Start PAGE

Early 20th century Paris and London merely recognized what hundreds, maybe thousands, of years had shown: The Kurds are not themselves strategic actors. Rather, they are a buffer between two great historical powers that often took the shape of empire. From this perspective it appears that the Kurds are destined to serve as proxy forces for those larger powers, indeed sometimes even fighting each other, spurred on by their larger patrons as well as local rivalries.

Take Iraq, for instance. Barzani’s Kurdish Democratic Party is close to Ankara, in the last few years building military, trade, and energy partnerships with Turkey. Barzani’s local rival is Jalal Talabani, head of the Patriotic Union of Kurdistan, affiliated with Iran. In the mid-90s, the KDP and PUK went to war, with the latter supported by the Kurdistan Workers’ Party (PKK), which has been at war with Turkey since 1984.

Today the Turkey-Iran rivalry is playing out most dramatically and bloodily in Syria, where the Iranians are fighting on behalf of their ally Bashar al-Assad, and Turkey supports rebel groups opposed to the Syrian regime. Both Iran and Turkey have Kurdish clients, which is to say that the Kurds are once again in the middle.

Fragmented political entities like the Kurds are confusing. American policymakers don’t like the bother, which is one reason the U.S. State Department would prefer to conduct its relations with the Iraqi Kurds through Baghdad, as part of a unified Iraqi state. Confusion is why many analysts and journalists often elide the distinct and frequently competing currents of Kurdish politics and refer to the entire arena as “the Kurds.” But reducing those various political institutions to an abstract entity known as “the Kurds” is no more helpful in describing or understanding the political reality of the Middle East than it is to refer to region’s numerous Arabic-speaking sects and tribes as “the Arabs.” These are cultural or ethnic categories, not political. Nonetheless, the analogy may help illuminate the present strategic circumstances.

The same colonial powers that are supposed to have screwed the Kurds are also faulted for not creating the Arab super-state allegedly promised to the Arabs with the impending dismantlement of the Ottoman Empire. France and Great Britain knew very well that “the Arabs” were in fact a volatile gathering of competing sects and tribes. The British humored Arab nationalist aspirations, and supported T.E. Lawrence’s famous “Arab Revolt,” for one reason: to stir up trouble on the southeastern flank of Germany’s ally Turkey. That is, the Europeans understood the Arab question in geopolitical terms, based on the national interest during wartime. So, how can an independent Iraqi Kurdish state be tied to a broader structure and strategy that advances American interests?

End PAGE

__ACTIONS TO TAKE__:
1) According to the passage on Kurdish politics, since what year has the PKK been at war with Turkey?
2) Reproduce the passage on Kurdish politics from the words "Today the Turkey-Iran" through "in the middle.", swapping "clients" for "partners".
3) Extend the passage on Kurdish politics, picking up right after its final sentence.
None of the tasks requires the data.

Start DATA SUPPLIED

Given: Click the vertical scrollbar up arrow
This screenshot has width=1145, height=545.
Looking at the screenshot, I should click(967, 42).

End DATA SUPPLIED
Start DATA SUPPLIED

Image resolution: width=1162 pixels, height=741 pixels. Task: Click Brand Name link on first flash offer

End DATA SUPPLIED

__RESPONSES PER TASK__:
1) Since 1984.

2)
Today the Turkey-Iran rivalry is playing out most dramatically and bloodily in Syria, where the Iranians are fighting on behalf of their ally Bashar al-Assad, and Turkey supports rebel groups opposed to the Syrian regime. Both Iran and Turkey have Kurdish partners, which is to say that the Kurds are once again in the middle.

3)
Let’s start with Washington’s key Middle East ally, Israel, which sees the strategic issue clearly. Because Iran is the main problem in the region, an Israel-friendly state on Iran’s borders is a net positive, providing Jerusalem with, among other things, a listening post to collect vital intelligence. The problem is that an independent Iraqi Kurdish state would still be vulnerable to that much larger Iranian power on its border. The only way to prevent Iran from choking off the Kurds is if the Turks buy in to the project. Put simply, either Turkey or Iran have to support a fully independent Iraqi Kurdish political entity, or it is not viable as a state. If it’s Iran, it’s obviously not going to serve as a pillar in an anti-Iran block. It has to be Turkey.

A savvier or less beleaguered, perhaps less paranoid, president in Ankara might have seen the referendum as an opportunity to claim the nascent Iraqi Kurdish state as a Turkish vassal. Instead Recep Tayyip Erdogan opposes the referendum and has threatened to close down the KRG’s borders and the pipeline through which KRG oil goes to the sea. The issue isn’t primarily with the KRG itself, with which Erdogan has enjoyed very good relations. Turkey is concerned that the referendum promising one Kurdish political entity independence might further fuel the PKK’s war against Ankara. Erdogan himself has to cover his domestic flank or opponents may accusehim of being soft on the “Kurdish question.”

What makes matters even more volatile is that there is now a PKK entity to the south in Syria—an entity that because of its contributions to the anti-ISIS campaign has tremendous support from the West, in spite of the fact the United States and other countries have designated the PKK a terrorist organization. Perhaps Erdogan would not have been compelled to take such a publicly strong position against the KRG bid were the situation different in Syria. But the Obama administration’s pro-PKK policy was designed to constrain Erdogan’s actions in Syria, and now it appears the policy may have forced his hand regarding the KRG as well.

Some observers have mistakenly framed the KRG referendum as an instrument to push back against Erdogan, who has proven a problematic American ally, and even worse for Israel. Indeed, a former Israeli general recently tweaked Ankara when he said that the PKK wasn’t a terrorist organization. Yes it is a terror group, Netanyahu later corrected him. The Israeli prime minister added that Turkey should similarly acknowledge that Hamas, whose officials Ankara has sheltered, is also a terrorist group.

Still, Netanyahu understands that Turkish support for an independent Iraqi Kurdistan is essential or else it can’t be integrated into the pro-American security architecture defending against Iran. The good news, according to some analysts, is that Erdogan will soon realign with the KRG, which would bring traditional American allies all into line. The bad news is that the Americans aren’t there.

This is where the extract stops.